• **ABOUT THIS EXERCISE**
Reproduce the records below; each should match the original exactly.
[[ EXTRACTED MATERIAL, beginning ]]
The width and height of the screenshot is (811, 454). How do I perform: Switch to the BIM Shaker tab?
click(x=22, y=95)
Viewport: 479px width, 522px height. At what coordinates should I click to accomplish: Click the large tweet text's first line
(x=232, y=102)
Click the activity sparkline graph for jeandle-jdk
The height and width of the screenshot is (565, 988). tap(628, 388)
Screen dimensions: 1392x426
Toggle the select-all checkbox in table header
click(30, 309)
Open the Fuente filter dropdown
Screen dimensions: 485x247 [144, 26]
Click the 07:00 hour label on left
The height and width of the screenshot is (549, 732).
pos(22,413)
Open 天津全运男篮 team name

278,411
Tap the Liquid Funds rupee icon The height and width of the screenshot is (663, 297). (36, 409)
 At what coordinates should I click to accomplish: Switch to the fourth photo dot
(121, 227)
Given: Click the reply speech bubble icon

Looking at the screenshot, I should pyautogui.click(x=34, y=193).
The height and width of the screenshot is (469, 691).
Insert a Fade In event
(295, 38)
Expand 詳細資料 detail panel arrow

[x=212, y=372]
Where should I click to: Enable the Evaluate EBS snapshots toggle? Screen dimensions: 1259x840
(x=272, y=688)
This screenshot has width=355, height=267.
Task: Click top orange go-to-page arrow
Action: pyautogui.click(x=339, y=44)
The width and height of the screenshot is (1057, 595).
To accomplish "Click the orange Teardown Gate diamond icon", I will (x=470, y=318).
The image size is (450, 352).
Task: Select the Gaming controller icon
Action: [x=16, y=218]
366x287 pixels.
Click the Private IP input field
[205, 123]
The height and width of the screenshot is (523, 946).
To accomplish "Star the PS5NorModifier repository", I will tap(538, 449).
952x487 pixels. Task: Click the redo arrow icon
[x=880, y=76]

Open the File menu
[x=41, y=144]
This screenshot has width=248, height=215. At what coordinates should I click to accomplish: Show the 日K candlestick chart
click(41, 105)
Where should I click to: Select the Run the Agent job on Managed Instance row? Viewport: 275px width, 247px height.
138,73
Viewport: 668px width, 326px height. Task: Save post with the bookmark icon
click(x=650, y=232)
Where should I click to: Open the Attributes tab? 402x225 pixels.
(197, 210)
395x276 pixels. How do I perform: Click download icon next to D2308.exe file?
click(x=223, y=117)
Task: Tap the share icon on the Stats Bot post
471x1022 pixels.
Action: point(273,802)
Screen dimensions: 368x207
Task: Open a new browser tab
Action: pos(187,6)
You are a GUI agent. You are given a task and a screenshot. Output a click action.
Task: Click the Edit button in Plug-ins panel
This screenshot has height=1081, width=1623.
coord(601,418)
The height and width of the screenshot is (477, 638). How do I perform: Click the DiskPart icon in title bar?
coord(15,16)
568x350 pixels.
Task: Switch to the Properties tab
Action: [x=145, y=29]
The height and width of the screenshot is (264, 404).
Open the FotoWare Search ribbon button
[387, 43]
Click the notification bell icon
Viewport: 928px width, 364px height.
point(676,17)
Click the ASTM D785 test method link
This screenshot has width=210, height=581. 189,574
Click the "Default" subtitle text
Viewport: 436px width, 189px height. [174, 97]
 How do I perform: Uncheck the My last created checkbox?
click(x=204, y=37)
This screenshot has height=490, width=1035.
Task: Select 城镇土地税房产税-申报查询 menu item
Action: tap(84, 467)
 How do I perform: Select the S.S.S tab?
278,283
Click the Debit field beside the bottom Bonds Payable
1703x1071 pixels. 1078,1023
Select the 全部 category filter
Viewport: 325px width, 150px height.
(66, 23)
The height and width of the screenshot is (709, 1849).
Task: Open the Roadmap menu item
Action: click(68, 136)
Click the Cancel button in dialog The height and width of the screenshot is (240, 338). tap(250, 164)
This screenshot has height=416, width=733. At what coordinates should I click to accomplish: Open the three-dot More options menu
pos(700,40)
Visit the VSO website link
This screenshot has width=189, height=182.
[[ EXTRACTED MATERIAL, end ]]
• **OUTPUT OF THE TASK**
The width and height of the screenshot is (811, 454). How do I perform: Switch to the BIM Shaker tab?
click(x=22, y=95)
Viewport: 479px width, 522px height. At what coordinates should I click to accomplish: Click the large tweet text's first line
(x=232, y=102)
Click the activity sparkline graph for jeandle-jdk
The height and width of the screenshot is (565, 988). tap(628, 388)
Screen dimensions: 1392x426
Toggle the select-all checkbox in table header
click(30, 309)
Open the Fuente filter dropdown
Screen dimensions: 485x247 [144, 26]
Click the 07:00 hour label on left
The height and width of the screenshot is (549, 732).
pos(22,413)
Open 天津全运男篮 team name

278,411
Tap the Liquid Funds rupee icon The height and width of the screenshot is (663, 297). (36, 409)
 At what coordinates should I click to accomplish: Switch to the fourth photo dot
(121, 227)
Given: Click the reply speech bubble icon

Looking at the screenshot, I should pyautogui.click(x=34, y=193).
The height and width of the screenshot is (469, 691).
Insert a Fade In event
(295, 38)
Expand 詳細資料 detail panel arrow

[x=212, y=372]
Where should I click to: Enable the Evaluate EBS snapshots toggle? Screen dimensions: 1259x840
(x=272, y=688)
This screenshot has width=355, height=267.
Task: Click top orange go-to-page arrow
Action: pyautogui.click(x=339, y=44)
The width and height of the screenshot is (1057, 595).
To accomplish "Click the orange Teardown Gate diamond icon", I will (x=470, y=318).
The image size is (450, 352).
Task: Select the Gaming controller icon
Action: [x=16, y=218]
366x287 pixels.
Click the Private IP input field
[205, 123]
The height and width of the screenshot is (523, 946).
To accomplish "Star the PS5NorModifier repository", I will tap(538, 449).
952x487 pixels. Task: Click the redo arrow icon
[x=880, y=76]

Open the File menu
[x=41, y=144]
This screenshot has width=248, height=215. At what coordinates should I click to accomplish: Show the 日K candlestick chart
click(41, 105)
Where should I click to: Select the Run the Agent job on Managed Instance row? Viewport: 275px width, 247px height.
138,73
Viewport: 668px width, 326px height. Task: Save post with the bookmark icon
click(x=650, y=232)
Where should I click to: Open the Attributes tab? 402x225 pixels.
(197, 210)
395x276 pixels. How do I perform: Click download icon next to D2308.exe file?
click(x=223, y=117)
Task: Tap the share icon on the Stats Bot post
471x1022 pixels.
Action: point(273,802)
Screen dimensions: 368x207
Task: Open a new browser tab
Action: pos(187,6)
You are a GUI agent. You are given a task and a screenshot. Output a click action.
Task: Click the Edit button in Plug-ins panel
This screenshot has height=1081, width=1623.
coord(601,418)
The height and width of the screenshot is (477, 638). How do I perform: Click the DiskPart icon in title bar?
coord(15,16)
568x350 pixels.
Task: Switch to the Properties tab
Action: [x=145, y=29]
The height and width of the screenshot is (264, 404).
Open the FotoWare Search ribbon button
[387, 43]
Click the notification bell icon
Viewport: 928px width, 364px height.
point(676,17)
Click the ASTM D785 test method link
This screenshot has width=210, height=581. 189,574
Click the "Default" subtitle text
Viewport: 436px width, 189px height. [174, 97]
 How do I perform: Uncheck the My last created checkbox?
click(x=204, y=37)
This screenshot has height=490, width=1035.
Task: Select 城镇土地税房产税-申报查询 menu item
Action: tap(84, 467)
 How do I perform: Select the S.S.S tab?
278,283
Click the Debit field beside the bottom Bonds Payable
1703x1071 pixels. 1078,1023
Select the 全部 category filter
Viewport: 325px width, 150px height.
(66, 23)
The height and width of the screenshot is (709, 1849).
Task: Open the Roadmap menu item
Action: click(68, 136)
Click the Cancel button in dialog The height and width of the screenshot is (240, 338). tap(250, 164)
This screenshot has height=416, width=733. At what coordinates should I click to accomplish: Open the three-dot More options menu
pos(700,40)
Visit the VSO website link
This screenshot has width=189, height=182.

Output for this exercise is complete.